I don’t think we are, as a people, anywhere near the place that blackface can be acceptable. The damage is still present.
But there is a difference between going on Halloween as “a black guy” and going as a specific person, such as Whitney Houston. The presentation is not about “being black” or “doing black things” but rather as a specific person with specific characteristics.
And it’s not exactly a drastic change. As my friend said, it’s just a couple spray tans from my own skin color.
But I thought about it. And asked myself how I’d feel about some straight guy being Carson Kressley for Halloween. It’s not like he could be that character without Carson’s flamboyance or over-the-top personality. And it could be too much. It could be offensive.
And just as a Carson Kressley impersonation could have all the stereotypical campiness of Carson with none of the charm that kept him on Dancing with the Stars for weeks (he too can’t dance), my Whitney could look an awful lot like “guy who darkened his skin and put on a dress”. In other words, it could rely too much on color to identify Whitney and too little on her own personal identifiable characteristics.
And I’m not the right person to make the call on when such a costume could be free of offense. I haven’t lived the black experience; store clerks don’t assume I’m there to steal, no one questions what I wear or drive, and I’ve not been the last one waited on in a restaurant.

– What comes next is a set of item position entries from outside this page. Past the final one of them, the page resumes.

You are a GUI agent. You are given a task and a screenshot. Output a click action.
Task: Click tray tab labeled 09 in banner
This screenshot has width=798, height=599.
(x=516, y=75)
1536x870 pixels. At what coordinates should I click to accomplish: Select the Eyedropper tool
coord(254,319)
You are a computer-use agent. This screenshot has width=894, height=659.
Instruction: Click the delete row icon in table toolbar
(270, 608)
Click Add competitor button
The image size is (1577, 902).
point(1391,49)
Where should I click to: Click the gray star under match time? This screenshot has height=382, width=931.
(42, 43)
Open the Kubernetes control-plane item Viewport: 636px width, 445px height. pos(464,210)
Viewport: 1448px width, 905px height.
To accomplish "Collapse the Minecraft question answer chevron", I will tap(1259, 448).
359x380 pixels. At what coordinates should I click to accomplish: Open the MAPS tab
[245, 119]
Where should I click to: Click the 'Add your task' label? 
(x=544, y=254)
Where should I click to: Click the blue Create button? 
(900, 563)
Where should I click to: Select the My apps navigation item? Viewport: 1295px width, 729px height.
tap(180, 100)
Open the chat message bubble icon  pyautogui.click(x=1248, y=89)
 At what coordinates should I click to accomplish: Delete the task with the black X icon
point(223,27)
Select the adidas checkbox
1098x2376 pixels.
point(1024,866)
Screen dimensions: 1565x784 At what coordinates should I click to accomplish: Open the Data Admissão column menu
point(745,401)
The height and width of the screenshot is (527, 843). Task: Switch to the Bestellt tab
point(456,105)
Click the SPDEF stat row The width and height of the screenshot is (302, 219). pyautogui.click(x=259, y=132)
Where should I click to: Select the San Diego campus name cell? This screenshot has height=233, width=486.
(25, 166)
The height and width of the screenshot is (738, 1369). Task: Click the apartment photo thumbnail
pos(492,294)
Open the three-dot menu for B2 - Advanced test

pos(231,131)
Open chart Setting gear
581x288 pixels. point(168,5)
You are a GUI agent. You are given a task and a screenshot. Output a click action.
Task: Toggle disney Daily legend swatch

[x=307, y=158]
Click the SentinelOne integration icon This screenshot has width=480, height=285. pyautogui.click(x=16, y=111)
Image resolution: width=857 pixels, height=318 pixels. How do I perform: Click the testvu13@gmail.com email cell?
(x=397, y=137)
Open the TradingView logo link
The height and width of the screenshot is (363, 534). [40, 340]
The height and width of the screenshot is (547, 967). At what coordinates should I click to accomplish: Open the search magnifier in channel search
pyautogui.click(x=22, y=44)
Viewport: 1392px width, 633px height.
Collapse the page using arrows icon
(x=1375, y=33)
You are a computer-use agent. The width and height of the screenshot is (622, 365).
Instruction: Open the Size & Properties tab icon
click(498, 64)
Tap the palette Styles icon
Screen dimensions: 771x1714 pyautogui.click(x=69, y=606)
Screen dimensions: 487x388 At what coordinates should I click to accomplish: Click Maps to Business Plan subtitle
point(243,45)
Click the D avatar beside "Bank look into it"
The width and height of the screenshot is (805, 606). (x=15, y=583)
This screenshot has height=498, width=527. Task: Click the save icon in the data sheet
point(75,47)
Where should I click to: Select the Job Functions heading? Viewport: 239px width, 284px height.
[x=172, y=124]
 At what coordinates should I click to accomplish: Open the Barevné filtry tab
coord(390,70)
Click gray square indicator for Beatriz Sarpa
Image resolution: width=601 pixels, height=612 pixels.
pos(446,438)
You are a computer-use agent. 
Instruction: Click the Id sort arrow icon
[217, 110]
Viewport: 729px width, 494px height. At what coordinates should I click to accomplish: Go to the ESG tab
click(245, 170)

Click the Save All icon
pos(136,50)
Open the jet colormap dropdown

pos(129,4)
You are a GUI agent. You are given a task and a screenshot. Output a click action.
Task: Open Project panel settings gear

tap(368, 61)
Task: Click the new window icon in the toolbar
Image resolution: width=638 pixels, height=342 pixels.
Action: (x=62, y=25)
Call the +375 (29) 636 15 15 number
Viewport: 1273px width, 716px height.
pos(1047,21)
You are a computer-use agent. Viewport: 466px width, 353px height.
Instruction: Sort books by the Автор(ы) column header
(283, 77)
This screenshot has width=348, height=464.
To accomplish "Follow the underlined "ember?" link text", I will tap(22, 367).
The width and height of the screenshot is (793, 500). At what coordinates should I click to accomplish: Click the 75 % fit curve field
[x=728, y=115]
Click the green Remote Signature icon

I’ve never experienced being treated differently due to race. I’ve never even been – as my mother was just a generation before me – hesitant to admit my ethnic heritage. I don’t get to decide when is long enough.
So whether or not Black America is ready to tolerate a white guy playing black (as Tropic Thunder hints), I’m not the guy to pull it off. I would most certainly offend, and why do that.
So tonight I’m Cher. Half-Breed. Long hair, Indian headdress. My own skin.
I plan on touching my tongue to my upper lip, tossing my hair, and giving my best Cher-ala-Jack “whoooah.” And if anyone doesn’t like it, too bad.